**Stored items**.
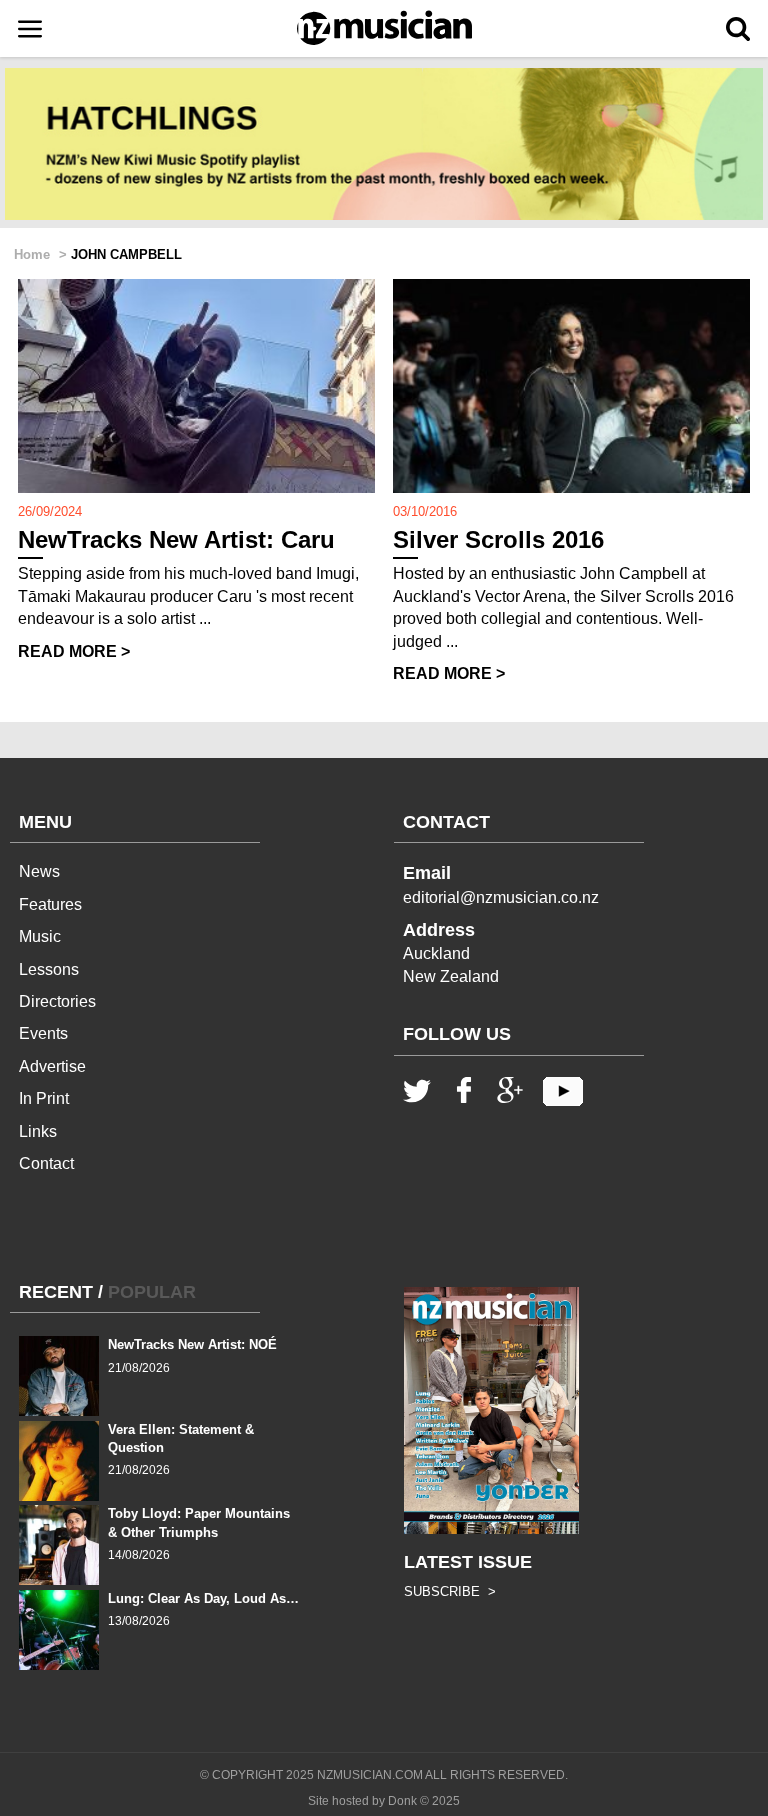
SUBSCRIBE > (450, 1591)
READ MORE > (74, 651)
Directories (57, 1001)
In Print (44, 1098)
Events (43, 1033)
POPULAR (152, 1292)
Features (50, 904)
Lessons (49, 969)
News (39, 871)
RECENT (56, 1292)
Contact (46, 1163)
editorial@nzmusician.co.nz (501, 897)
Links (38, 1131)
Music (40, 936)
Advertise (52, 1066)
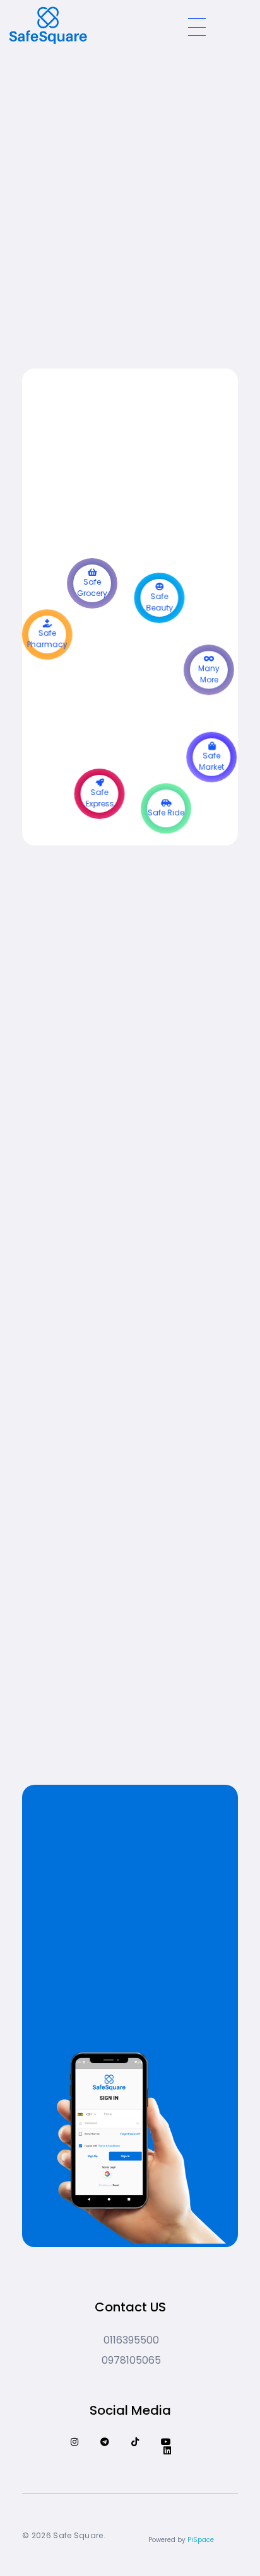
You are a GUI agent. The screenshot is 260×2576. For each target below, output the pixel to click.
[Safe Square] (90, 25)
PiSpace (200, 2540)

**WHAT TO DO**. Return every entry above word for word, leaving pictures out.

**COMPLETED EXERCISE**.
SUBSCRIBE > (450, 1591)
READ MORE > (74, 651)
Directories (57, 1001)
In Print (44, 1098)
Events (43, 1033)
POPULAR (152, 1292)
Features (50, 904)
Lessons (49, 969)
News (39, 871)
RECENT (56, 1292)
Contact (46, 1163)
editorial@nzmusician.co.nz (501, 897)
Links (38, 1131)
Music (40, 936)
Advertise (52, 1066)
You are a GUI agent. The screenshot is 260×2576. For each target below, output the pixel to click.
[Safe Square] (90, 25)
PiSpace (200, 2540)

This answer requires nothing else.